Debbie Ivanova’s blog
Why lived experience is fundamental to understanding restrictive practices
Debbie Ivanova, Deputy Chief Inspector of Adult Social Care updates on our restraint, seclusion and segregation in hospitals and care services work.
We are now in phase two of the review which is looking at restrictive interventions in adult social care services, mental health rehabilitation and low secure hospitals, and some children’s residential services. The visits in phase two will go on until the end of October and the team will be visiting approximately 40 services.
My background is primarily in social care and in particular working with people with learning disabilities, and that’s why I will be leading the work in phase two, as most of the services we are visiting are in social care settings. Lived experience is central to how we understand and how we improve care. People who use services can tell us what they want from their care and help us to design and shape the services that they need. This must include how to best to support people when they are in crisis or things are not going well for them.
Visits are only one part of the thematic review, and a crucial part is gathering the views of families, carers and people who use services. So far, we’ve held two expert advisory meetings to gather challenge and feedback and two workshops to gather experiences. We’re holding more of these events in the autumn so please look out for details on our @CareQualityComm twitter page.

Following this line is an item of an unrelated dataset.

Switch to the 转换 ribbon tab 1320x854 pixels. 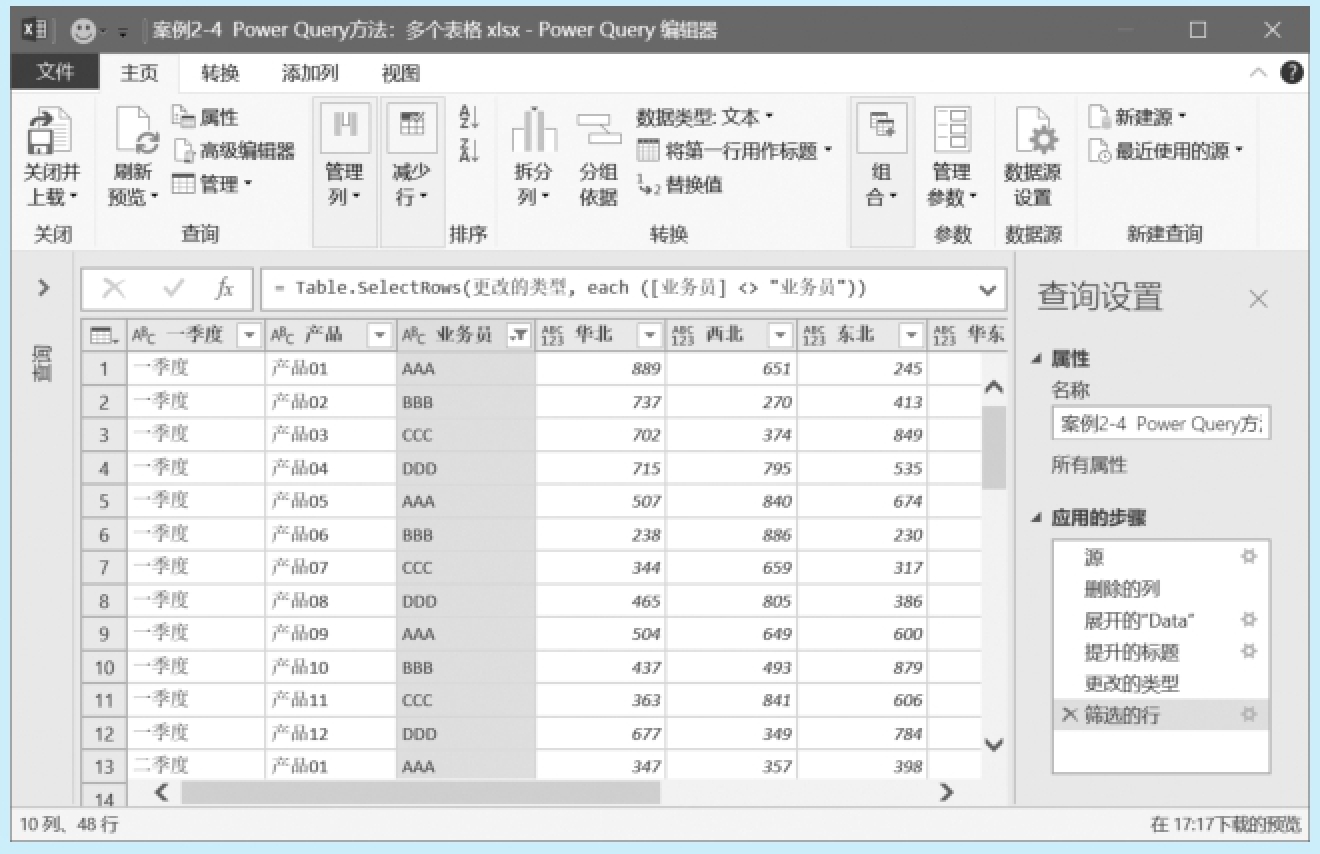(220, 73)
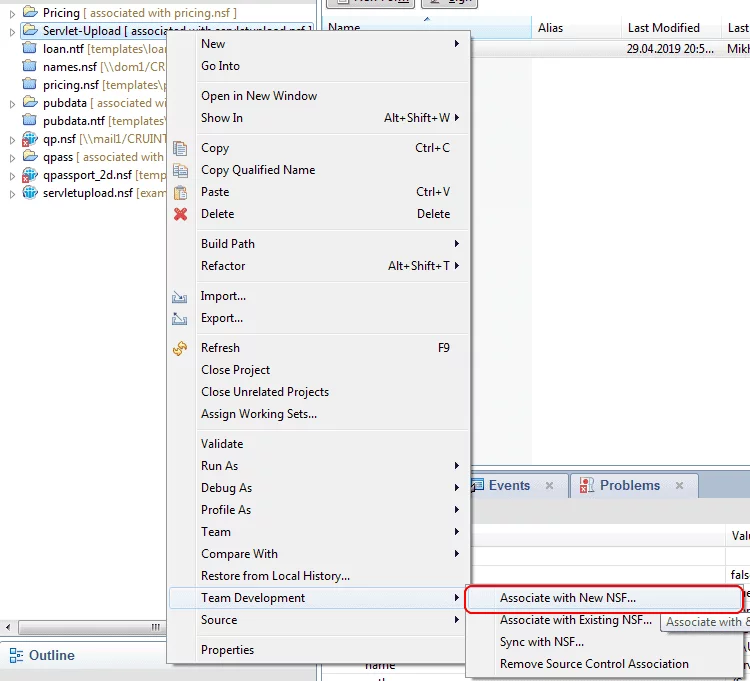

Lived experience is central to how we understand and how we improve care.
We know that we need to do more, especially to reach people that may not know about our work. People have told us that issues like restraint, segregation and seclusion are difficult to talk about and can be traumatic for those that have experienced these practices first hand. They can evoke strong emotions and can trigger the experience all over again.
That’s why we’re working with CHANGE people, a learning disability charity, and Advonet, a mental health organisation, to gather views from people that might be hard to reach — as we know that sometimes face to face events aren’t easy and accessible for everyone.

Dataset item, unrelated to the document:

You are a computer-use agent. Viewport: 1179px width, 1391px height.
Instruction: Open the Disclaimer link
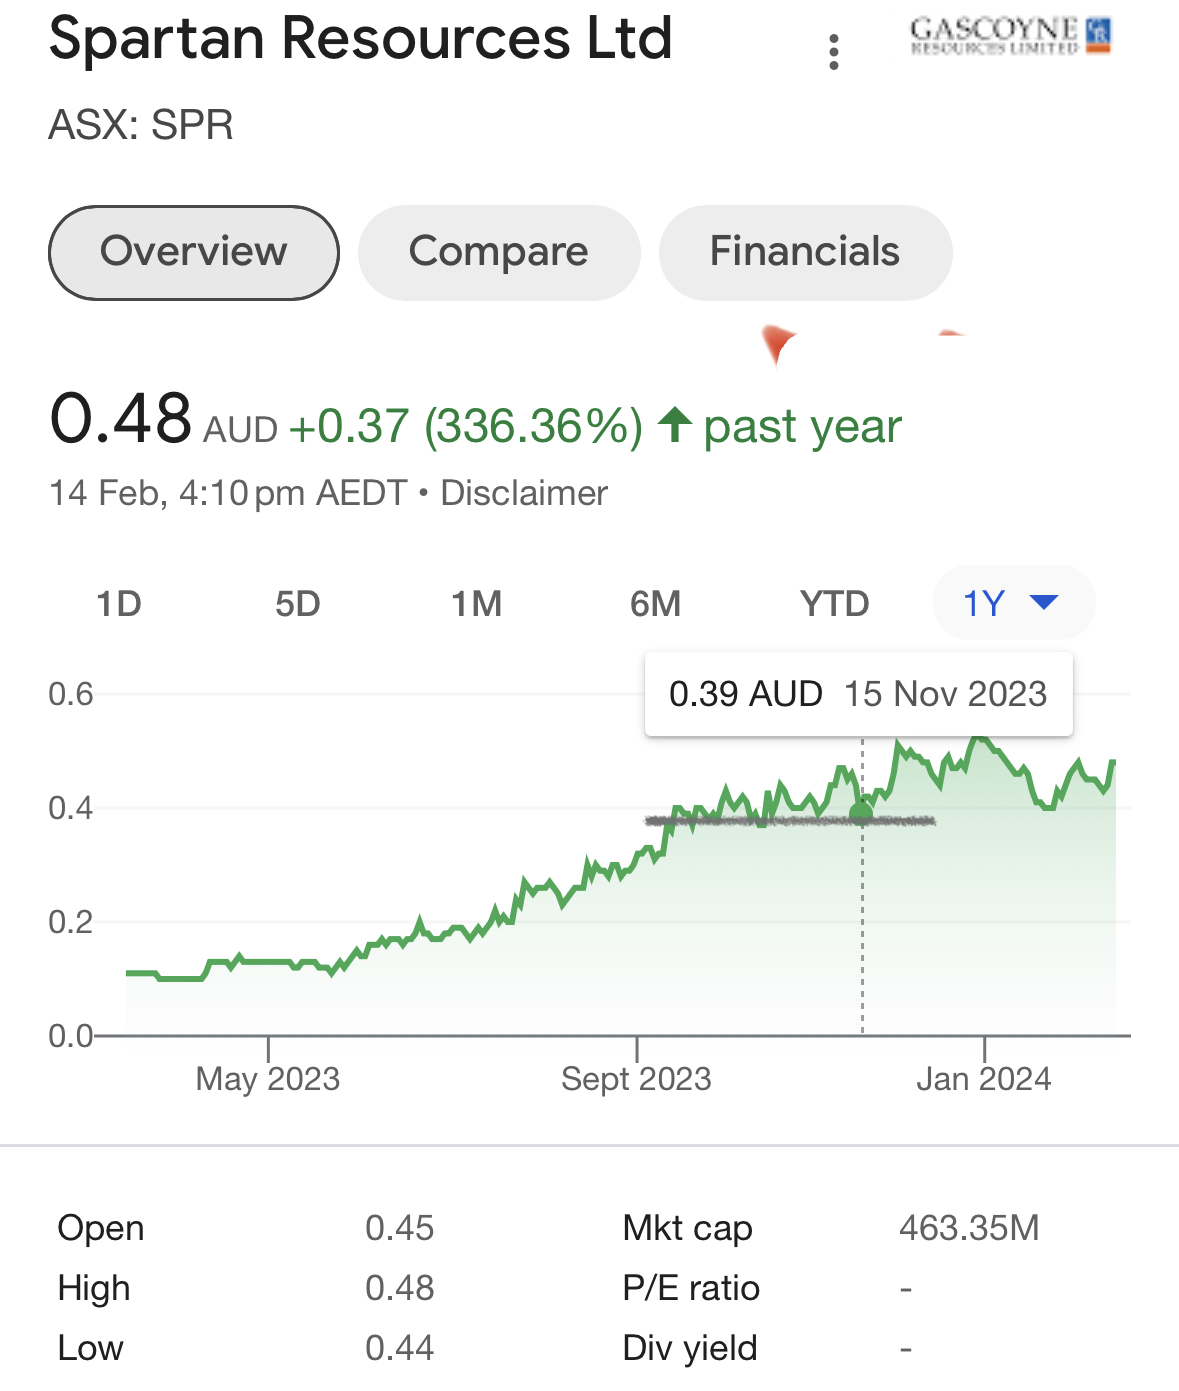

People must be given a choice of how they can contribute. At an event hosted by CHANGE and Advonet in Leeds a few weeks ago we asked people with lived experience to help us plan how best to involve people that aren’t already engaged. They suggested some people might prefer to speak on the phone or write down their experiences, some suggested having a family member there to support them might help too. Because of this, an accessible survey will be developed, and people will be given a choice of how to be involved, either online or in person.
People must be given a choice of how they can contribute.
As we’ve already mentioned, we know very little about how, and how extensively, staff in social care services use restrictive interventions. There’s a lack of centrally collected data in this area, and staff may have less access to advice and support than in hospital settings. However, that doesn’t mean we can’t do more to find how restraint, segregation and seclusion are being used in these services, and gathering the views of people with lived experience is an important way of us building a better picture.
That’s why I am personally committed to ensuring the voice of people who use services is at the forefront of our work, final report and recommendations. Only through working together can we bring about real change.